As the new year commences, there are several developments taking place in Latin America and the Caribbean that will likely make international headlines in 2020. In this commentary, we will briefly discuss some issues to keep in mind:
1. An Ongoing Lack of a Comprehensive US Foreign Policy: Needless to say, the Trump administration never had a grand strategy toward Latin America and the Caribbean.
The administration’s highlights so far are renegotiating NAFTA, cracking down on Central American migrants, increasing pressure on Venezuela, and attempting to strengthen ties with Brazil. Nevertheless, Washington never had a blueprint for what it wanted to achieve in the rest of the Western Hemisphere. Given the US is in an election year and the tensions with Iran are rising, it is highly unlikely that there will be any new initiatives toward the region, apart from maybe something regarding Venezuela, depending on the situation there.
While not much is coming out of the White House, other US agencies, like US Southern Command (SOUTHCOM), continue to have an active presence in the region. For example, a meeting between Rear Admiral Don Gabrielson, commander of US Naval Forces Southern Command and the Fourth Fleet, and “senior leaders from Argentina, Brazil, Canada, Colombia, Ecuador, Peru” took place in December in Florida. These are important meetings that help reassure Latin American armed forces that the US military continues to be their partner.

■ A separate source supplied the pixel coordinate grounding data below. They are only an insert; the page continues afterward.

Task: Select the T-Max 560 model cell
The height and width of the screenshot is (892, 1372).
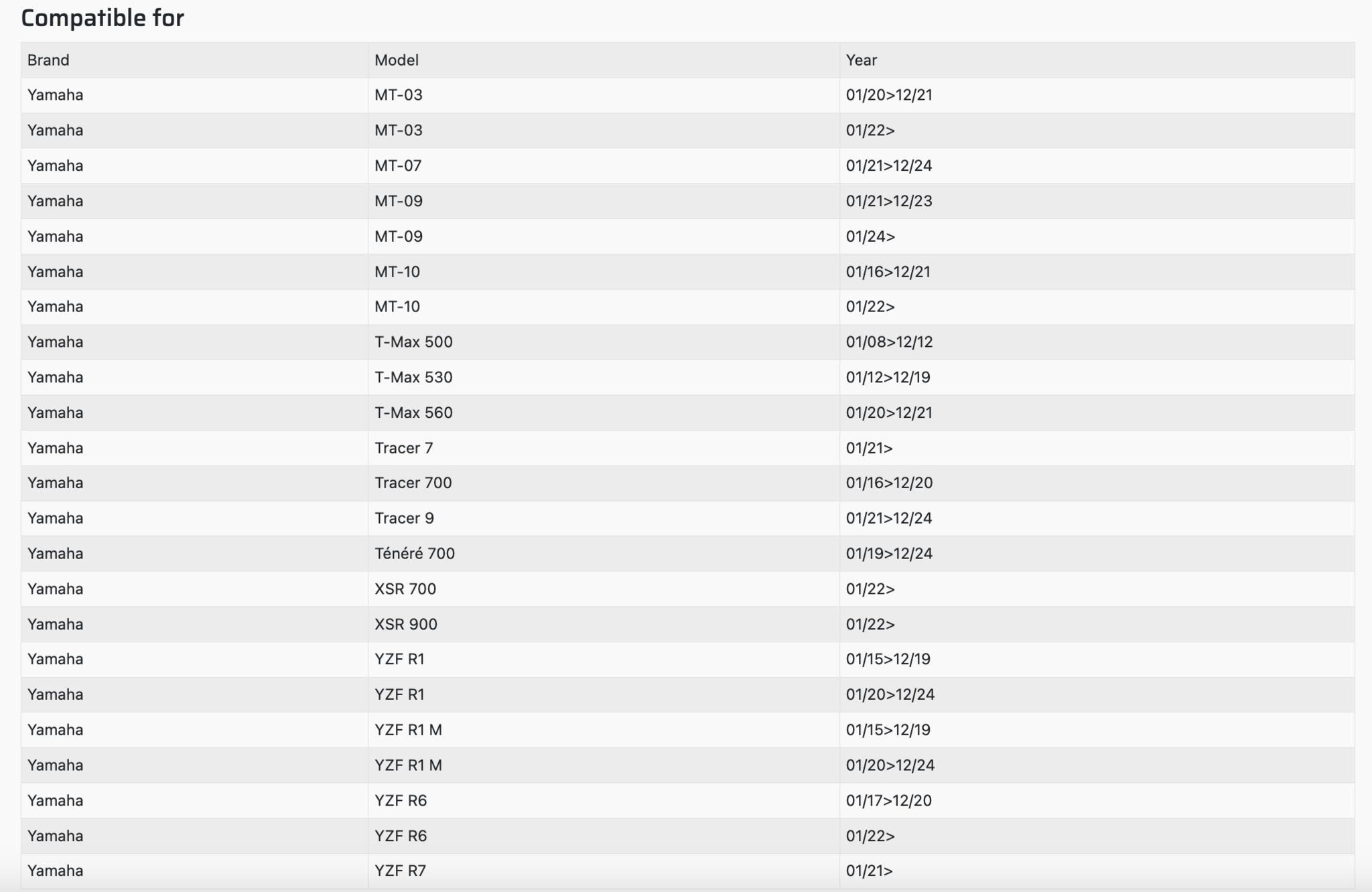Action: click(413, 413)
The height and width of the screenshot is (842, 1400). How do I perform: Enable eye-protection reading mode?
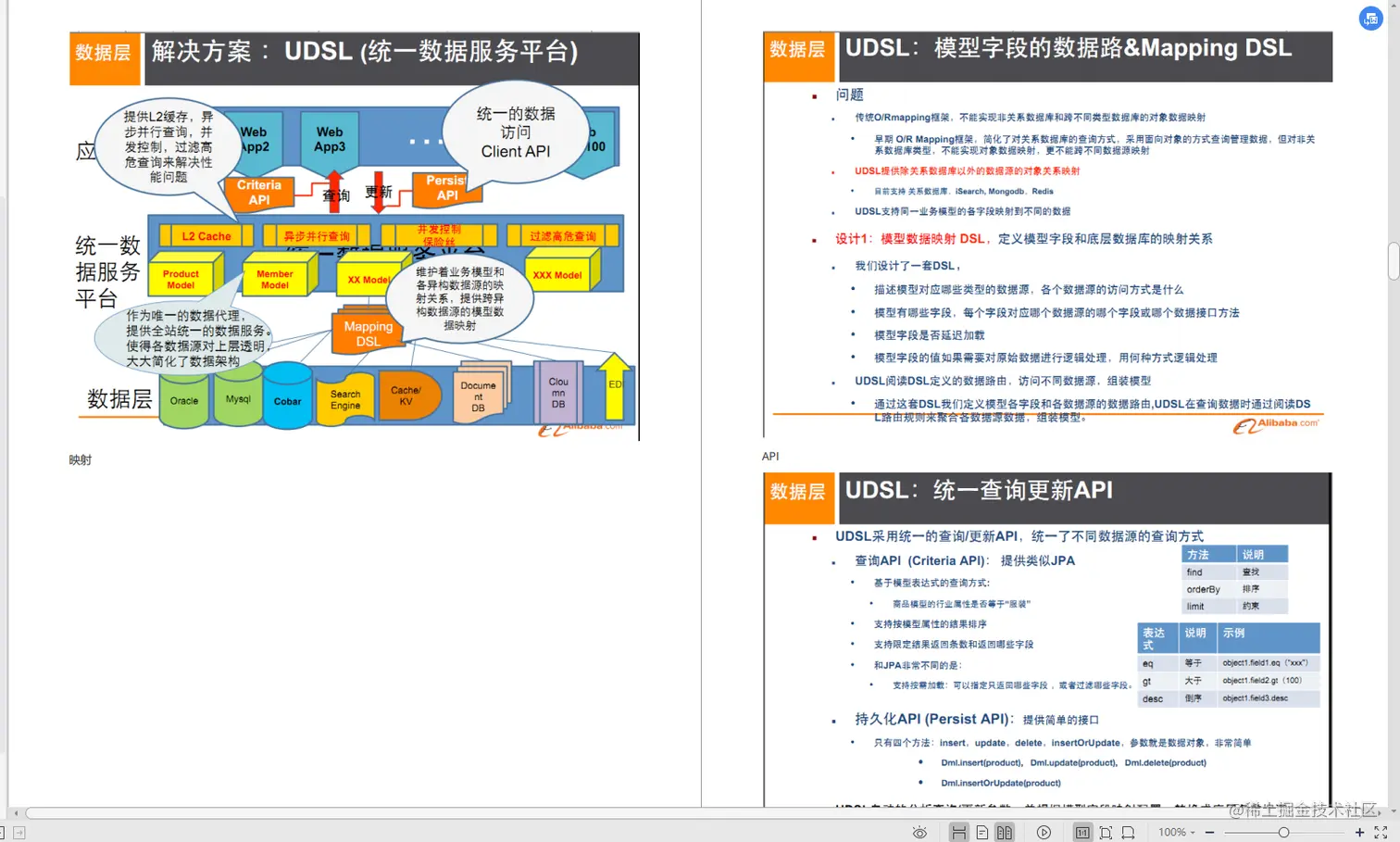920,833
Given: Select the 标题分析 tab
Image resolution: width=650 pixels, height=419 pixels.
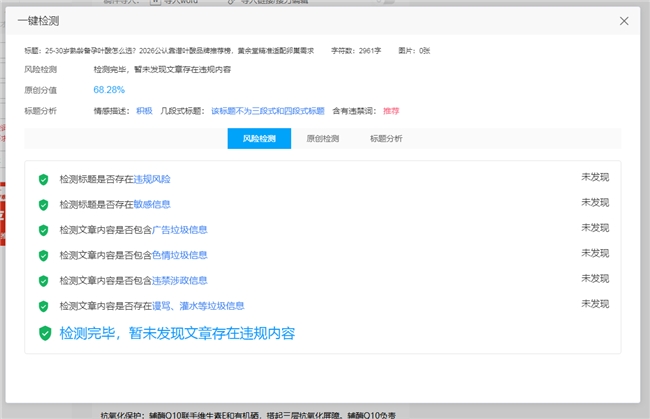Looking at the screenshot, I should coord(386,139).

2. China’s Growing Role in the Western Hemisphere: Washington’s lack of interest is Beijing’s gain. In recent years, China has obtained the recognition of countries like Panama, the Dominican Republic, and El Salvador (a big hit for Washington), and Beijing could very well take more of Taiwan’s remaining allies in the Western Hemisphere. China has also increased its presence in the region via investment agreements, particularly the construction and control of critical infrastructure like ports, which SOUTHCOM commander Admiral Craig Faller has warned Washington about on numerous occasions.
If Washington does not present a viable alternative for partnerships and investments, Latin American and Caribbean governments will continue to look to extra-regional states, even some of Washington’s foes, for assistance and cooperation.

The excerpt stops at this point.